Le Venezuela rejette les déclarations du président du Pérou et dénonce le gouverneur de Miranda

Caracas, 13 juin (PL) La chancelière vénézuélienne, Delcy Rodriguez, a qualifié de « honteuses » les déclarations prononcées par le président du Pérou, Pedro Pablo Kuczynski, qui demande une intervention étrangère pour « résoudre » la crise politique au Venezuela.

Dans un message diffusé sur le réseau social Twitter, la responsable de la diplomatie vénézuélienne a affirmé qu'il est « honteux qu'un mandataire latino-américain ait recours à ses maîtres coloniaux pour intervenir dans une nation souveraine ».

La veille, dans un discours lors d'un forum d'entrepreneurs à Madrid, où il est en visite officielle, Kuczynski s'est montré favorable à ce que la communauté internationale agisse pour éviter que la crise politique et sociale du Venezuela ne « se transforme en bain de sang ».

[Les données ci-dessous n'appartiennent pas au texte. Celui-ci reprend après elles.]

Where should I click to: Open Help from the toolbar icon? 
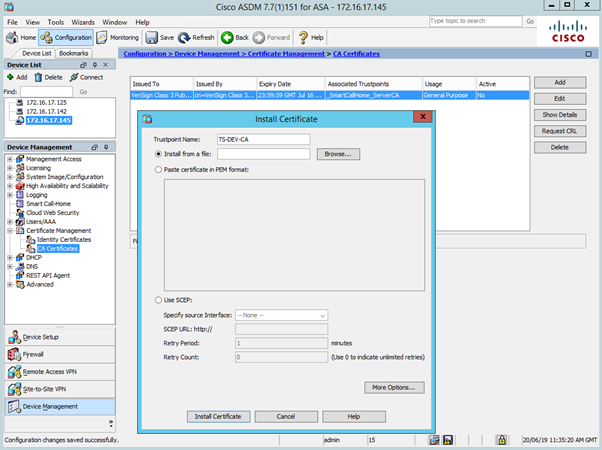pos(303,37)
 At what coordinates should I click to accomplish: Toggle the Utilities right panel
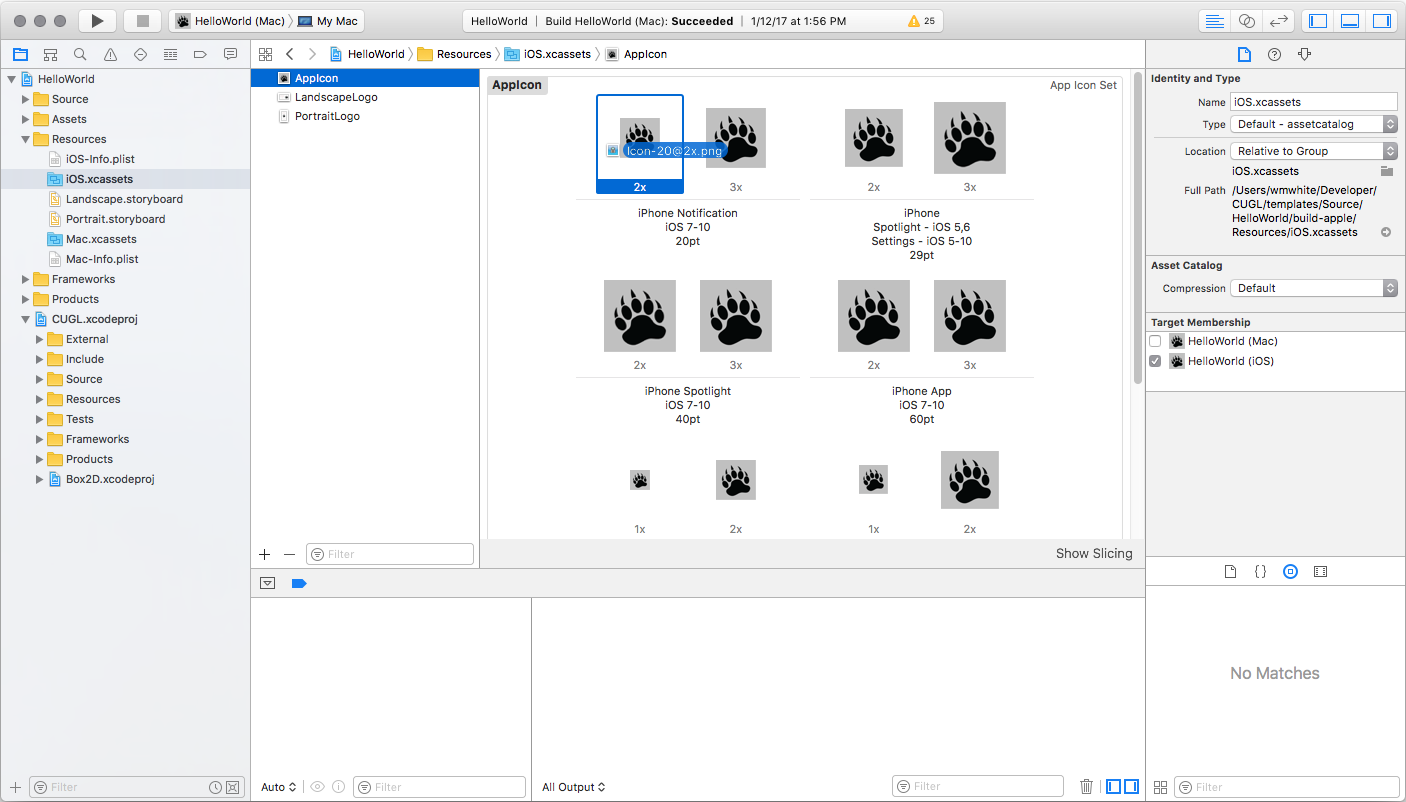click(x=1381, y=21)
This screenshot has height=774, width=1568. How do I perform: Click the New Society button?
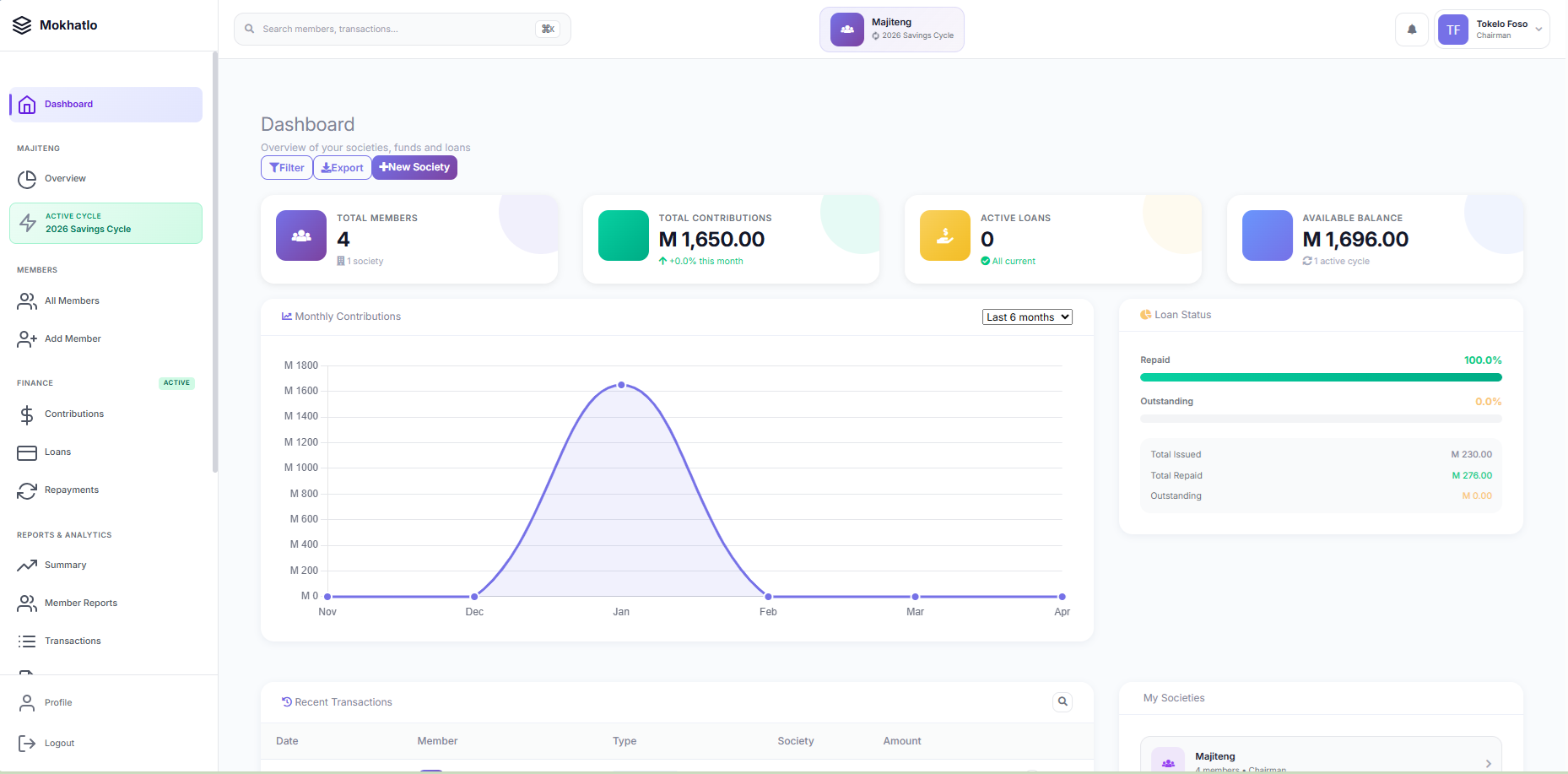(414, 167)
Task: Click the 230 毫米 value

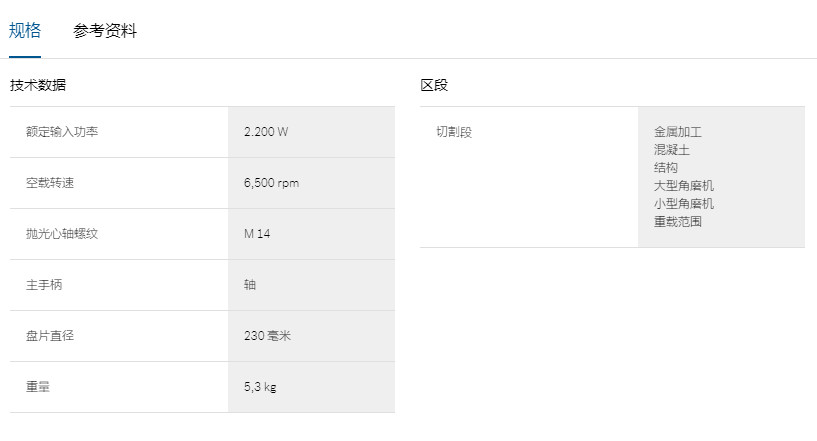Action: click(267, 336)
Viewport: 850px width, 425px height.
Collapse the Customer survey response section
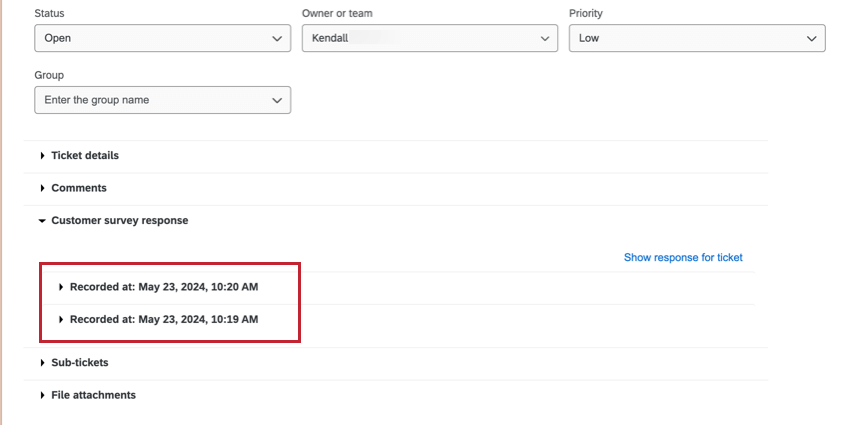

Le mandataire péruvien a reconnu que sa proposition pouvait être interprétée comme une « ingérence dans les affaires intérieures d'une nation souveraine », mais a justifié sa proposition prétendant que cela était « pour préserver la démocratie ».

Dans le même moment, le vice-ministre des sports, Alexander Vargas, a dénoncé le fait que le gouverneur de l'État de Miranda, Henrique Capriles, utilise des ressources distribués pour le développement de ce secteur à des fins politiques.

Vargas a souligné le fait que l'État de « Miranda a toujours eu une participation importante dans le sport, mais depuis que Cariles en a assumé la gouvernance, le sport a disparu et a abandonné ce territoire ».

L'État de Miranda est l'un des territoires qui enregistre l'un des plus importants nombre de faits violents financés par la droite. Jusqu'à maintenant ces derniers ont fait plus de 75 morts et mille blessés.

À plusieurs occasions, des députés d'autres partis politiques comme Hector Rodriguez, du Grand Pôle Patriotique, ont dénoncé la complicité de Cariles lors d'actions similaires.